→ **Data lines**:
——

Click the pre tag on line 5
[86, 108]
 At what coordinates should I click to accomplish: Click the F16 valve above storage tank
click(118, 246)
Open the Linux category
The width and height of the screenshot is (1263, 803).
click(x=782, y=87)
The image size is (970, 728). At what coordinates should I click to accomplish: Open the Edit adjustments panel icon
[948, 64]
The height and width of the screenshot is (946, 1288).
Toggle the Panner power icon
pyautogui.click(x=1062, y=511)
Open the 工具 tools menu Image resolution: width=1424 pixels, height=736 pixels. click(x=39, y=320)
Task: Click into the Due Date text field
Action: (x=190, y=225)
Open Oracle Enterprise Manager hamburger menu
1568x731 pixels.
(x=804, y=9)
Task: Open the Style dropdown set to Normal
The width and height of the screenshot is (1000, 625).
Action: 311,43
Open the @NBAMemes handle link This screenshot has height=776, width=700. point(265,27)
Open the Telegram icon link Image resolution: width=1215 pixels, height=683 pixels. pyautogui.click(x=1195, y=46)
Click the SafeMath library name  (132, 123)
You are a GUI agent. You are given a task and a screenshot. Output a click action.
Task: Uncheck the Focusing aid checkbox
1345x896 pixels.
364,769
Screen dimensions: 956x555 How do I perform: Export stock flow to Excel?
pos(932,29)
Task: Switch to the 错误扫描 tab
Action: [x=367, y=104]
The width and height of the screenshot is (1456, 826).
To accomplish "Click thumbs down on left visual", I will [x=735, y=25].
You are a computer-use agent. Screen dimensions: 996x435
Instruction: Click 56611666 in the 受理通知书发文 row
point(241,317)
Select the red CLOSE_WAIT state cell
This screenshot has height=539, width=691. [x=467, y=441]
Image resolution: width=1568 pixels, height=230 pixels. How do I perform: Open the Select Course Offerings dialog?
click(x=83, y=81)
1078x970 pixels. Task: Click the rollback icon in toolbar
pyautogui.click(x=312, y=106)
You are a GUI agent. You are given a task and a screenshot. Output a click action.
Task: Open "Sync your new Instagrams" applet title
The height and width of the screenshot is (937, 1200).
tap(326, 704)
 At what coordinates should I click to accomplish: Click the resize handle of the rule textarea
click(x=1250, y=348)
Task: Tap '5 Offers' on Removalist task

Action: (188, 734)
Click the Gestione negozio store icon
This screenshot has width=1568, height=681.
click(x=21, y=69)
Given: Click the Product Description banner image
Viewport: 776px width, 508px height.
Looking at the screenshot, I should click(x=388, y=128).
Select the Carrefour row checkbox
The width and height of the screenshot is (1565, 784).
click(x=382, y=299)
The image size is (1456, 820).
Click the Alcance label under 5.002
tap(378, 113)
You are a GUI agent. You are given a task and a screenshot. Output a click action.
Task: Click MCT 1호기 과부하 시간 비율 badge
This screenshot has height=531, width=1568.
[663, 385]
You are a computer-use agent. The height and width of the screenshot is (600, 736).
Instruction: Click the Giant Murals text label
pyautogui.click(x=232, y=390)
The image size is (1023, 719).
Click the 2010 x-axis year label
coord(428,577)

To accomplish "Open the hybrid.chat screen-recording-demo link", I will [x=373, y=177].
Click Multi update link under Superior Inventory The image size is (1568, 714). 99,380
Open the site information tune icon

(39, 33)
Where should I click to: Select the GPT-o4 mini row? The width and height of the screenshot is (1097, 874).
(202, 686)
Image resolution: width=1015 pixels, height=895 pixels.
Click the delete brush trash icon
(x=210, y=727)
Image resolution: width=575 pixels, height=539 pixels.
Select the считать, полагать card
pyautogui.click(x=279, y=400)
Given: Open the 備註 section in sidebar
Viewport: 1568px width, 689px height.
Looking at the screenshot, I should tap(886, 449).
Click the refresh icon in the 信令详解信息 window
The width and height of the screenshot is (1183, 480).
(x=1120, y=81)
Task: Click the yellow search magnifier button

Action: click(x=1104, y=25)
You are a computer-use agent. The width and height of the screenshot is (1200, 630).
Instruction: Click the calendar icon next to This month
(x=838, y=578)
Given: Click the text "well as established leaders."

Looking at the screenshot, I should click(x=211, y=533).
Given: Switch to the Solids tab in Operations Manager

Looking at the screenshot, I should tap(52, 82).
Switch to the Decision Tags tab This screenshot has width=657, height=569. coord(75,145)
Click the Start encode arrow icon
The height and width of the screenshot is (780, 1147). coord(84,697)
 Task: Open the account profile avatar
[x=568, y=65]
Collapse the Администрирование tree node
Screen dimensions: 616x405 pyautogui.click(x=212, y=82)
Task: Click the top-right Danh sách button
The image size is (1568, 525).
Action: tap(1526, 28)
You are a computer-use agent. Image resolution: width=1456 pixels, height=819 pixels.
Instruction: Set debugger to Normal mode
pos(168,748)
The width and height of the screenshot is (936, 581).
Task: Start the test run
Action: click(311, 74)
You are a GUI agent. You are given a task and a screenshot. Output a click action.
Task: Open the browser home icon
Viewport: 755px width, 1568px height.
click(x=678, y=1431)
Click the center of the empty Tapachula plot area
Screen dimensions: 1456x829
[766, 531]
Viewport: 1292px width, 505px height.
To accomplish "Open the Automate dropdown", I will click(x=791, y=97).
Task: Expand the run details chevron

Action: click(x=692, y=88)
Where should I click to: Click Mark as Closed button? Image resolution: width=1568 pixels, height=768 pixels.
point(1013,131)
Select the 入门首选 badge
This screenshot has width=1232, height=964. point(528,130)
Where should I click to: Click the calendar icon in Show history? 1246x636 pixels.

——

→ **What is required**: Reproduce the lines above word for word, starting with the very first line and ending with the line that contains "(x=804, y=9)", both included.

→ **In response**:
Click the pre tag on line 5
[86, 108]
 At what coordinates should I click to accomplish: Click the F16 valve above storage tank
click(118, 246)
Open the Linux category
The width and height of the screenshot is (1263, 803).
click(x=782, y=87)
The image size is (970, 728). At what coordinates should I click to accomplish: Open the Edit adjustments panel icon
[948, 64]
The height and width of the screenshot is (946, 1288).
Toggle the Panner power icon
pyautogui.click(x=1062, y=511)
Open the 工具 tools menu Image resolution: width=1424 pixels, height=736 pixels. click(x=39, y=320)
Task: Click into the Due Date text field
Action: (x=190, y=225)
Open Oracle Enterprise Manager hamburger menu
1568x731 pixels.
(x=804, y=9)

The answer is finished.